## WHAT IS EXPECTED
Beneath this line sits some data. Return only its lines from the one holding "Screen dimensions: 962x618" through the one holding "This screenshot has width=1440, height=835.", inclusive, exactly, with the images removed.
'''
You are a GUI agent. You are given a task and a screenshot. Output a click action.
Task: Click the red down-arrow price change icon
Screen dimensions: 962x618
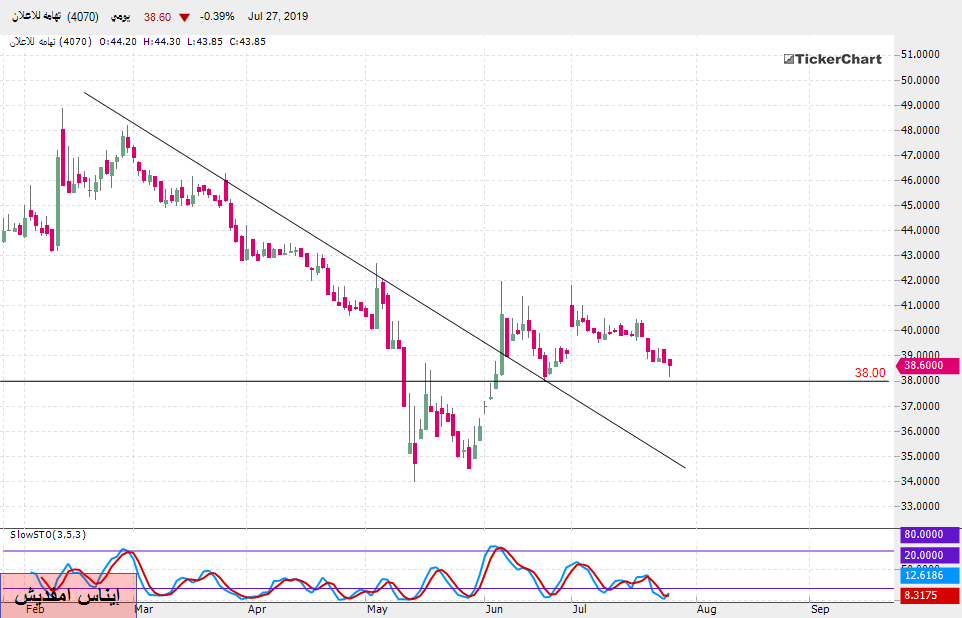pos(183,17)
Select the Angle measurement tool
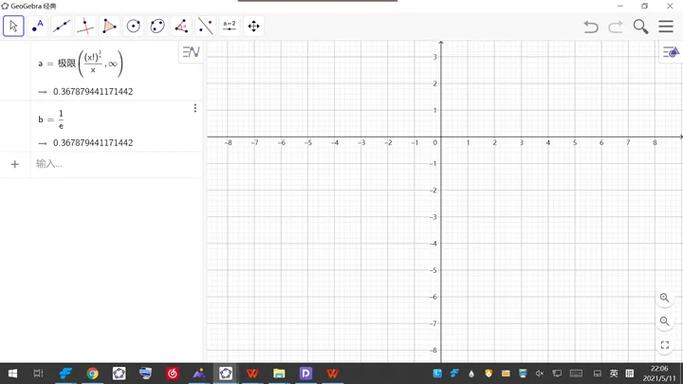The width and height of the screenshot is (683, 384). [x=181, y=26]
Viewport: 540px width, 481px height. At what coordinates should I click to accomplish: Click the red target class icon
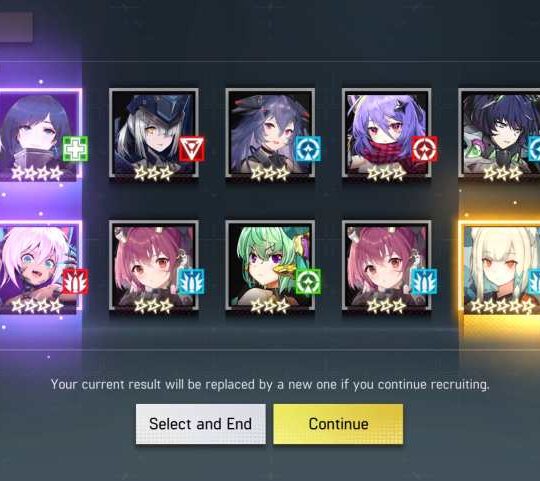point(425,149)
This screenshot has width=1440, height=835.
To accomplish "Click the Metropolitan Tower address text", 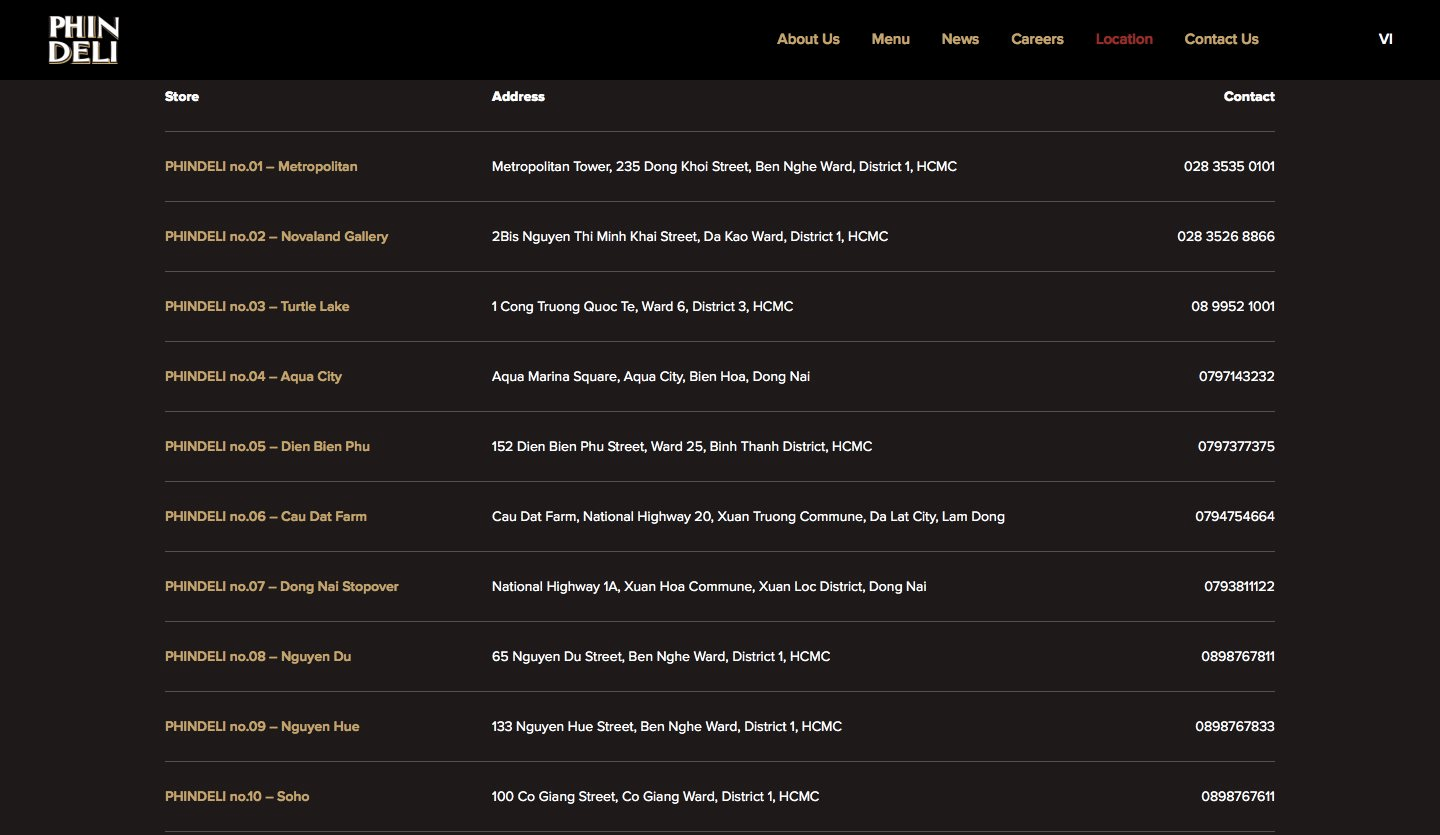I will (724, 167).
'''
## WORKED SOLUTION
Screen dimensions: 962x618
pos(183,17)
Select the Angle measurement tool
The width and height of the screenshot is (683, 384). [x=181, y=26]
Viewport: 540px width, 481px height. At what coordinates should I click to accomplish: Click the red target class icon
point(425,149)
This screenshot has width=1440, height=835.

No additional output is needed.